Repeaded Integrals again

[Bucky]

Homework Statement

Evaluate the following repeated integral:

$$\int^2_0 dv \int^\frac{1}{2}_0 \frac{v}{\root(1-u^2) du}$$

The Attempt at a Solution

since 1/something is something ^(-1), and root something is something^(1/2), i rearragned to get..

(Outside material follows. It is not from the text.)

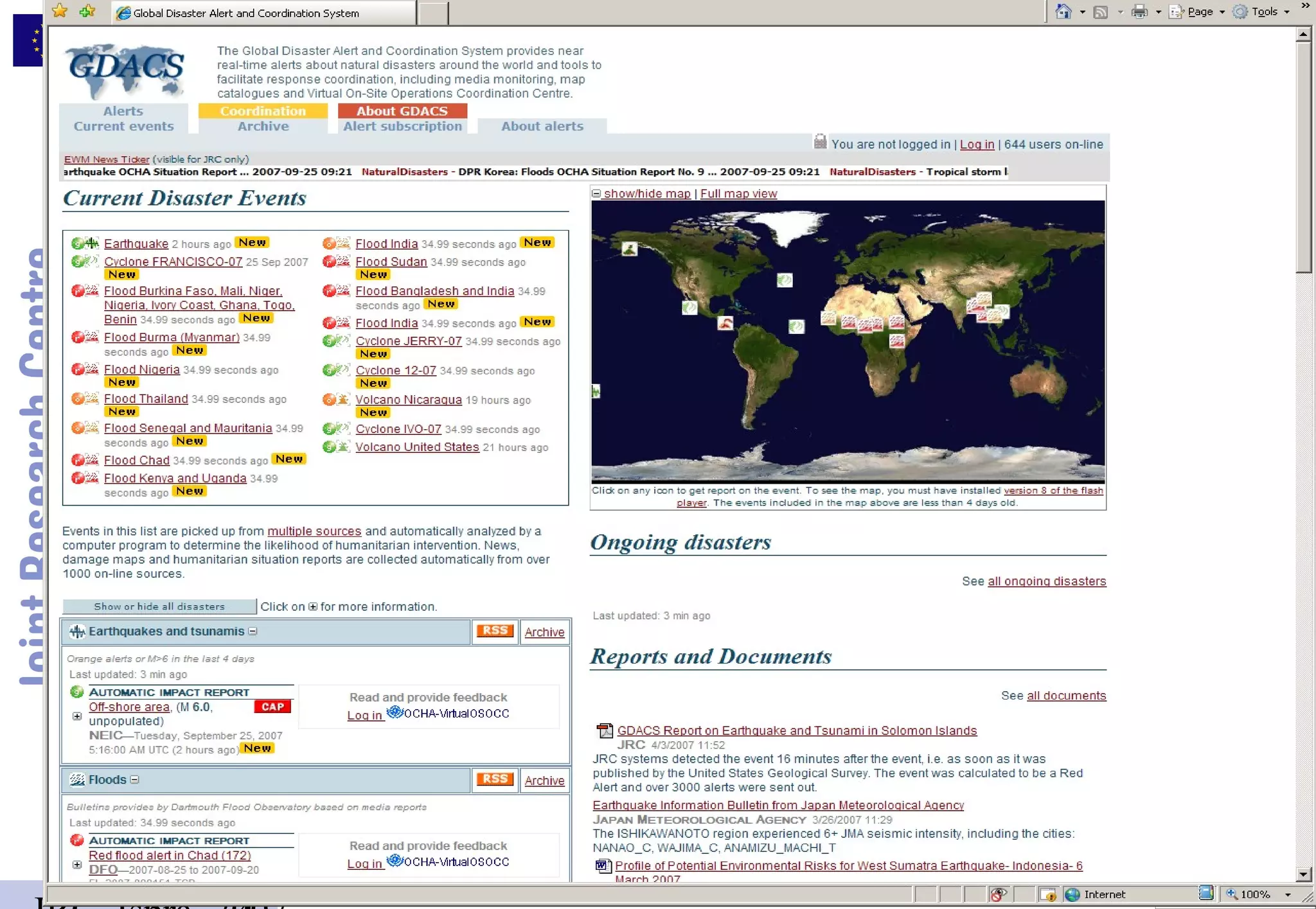
Task: Click the volcano event icon on the world map
Action: click(725, 322)
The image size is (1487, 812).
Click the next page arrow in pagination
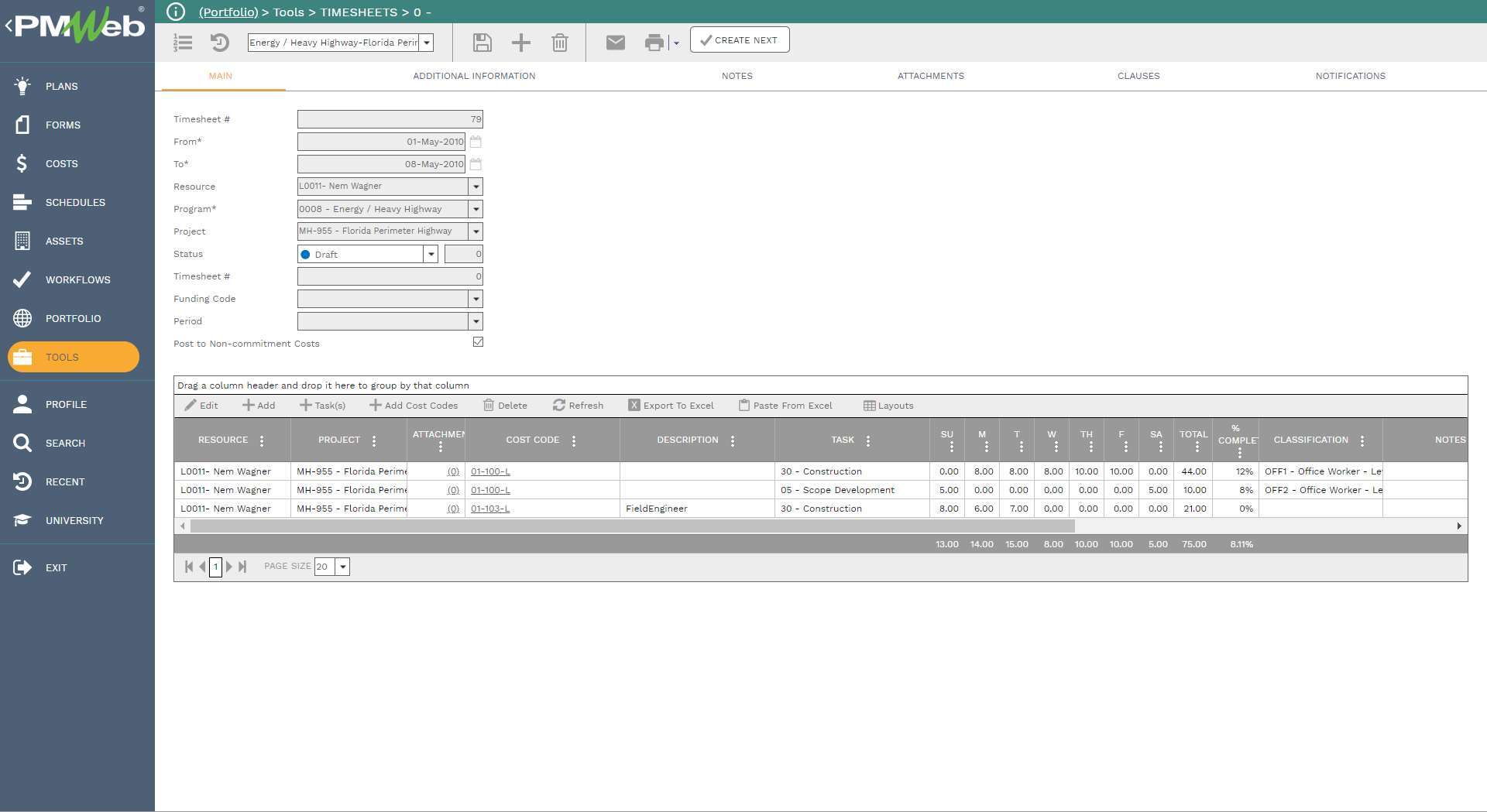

$$\int^2_0 dv \int^\frac{1}{2}_0 1 - u^2)^\frac{1}{2} du}$$

integrating using standard integral

$$(ax+b)^n = \frac{(ax+b)^{n+1}}{a(n+1)}$$

$$\int^2_0 [ \frac{(1 - u^2)^{1/2}}{-1(\frac{v}{2})}$$

which i solved to get.

$$\int^2_0 -\frac{2(\frac{3}{4})^{3/4}}{v} dv$$

given that the answer in the book is pi over 3, i think I've made a mistake (also that 3/4 ^ 3/4 doesn't look right since surley it won't resolve well?)

 

[arunbg]

The inner integral is not a linear function of the dependent variable ie, it is not of the form (ax+b)^n, it is more like (ax^2+b)^n. In your case, there is a very simple answer for the integral you seek. Check your integration tables or better still, come up with the solution on your own.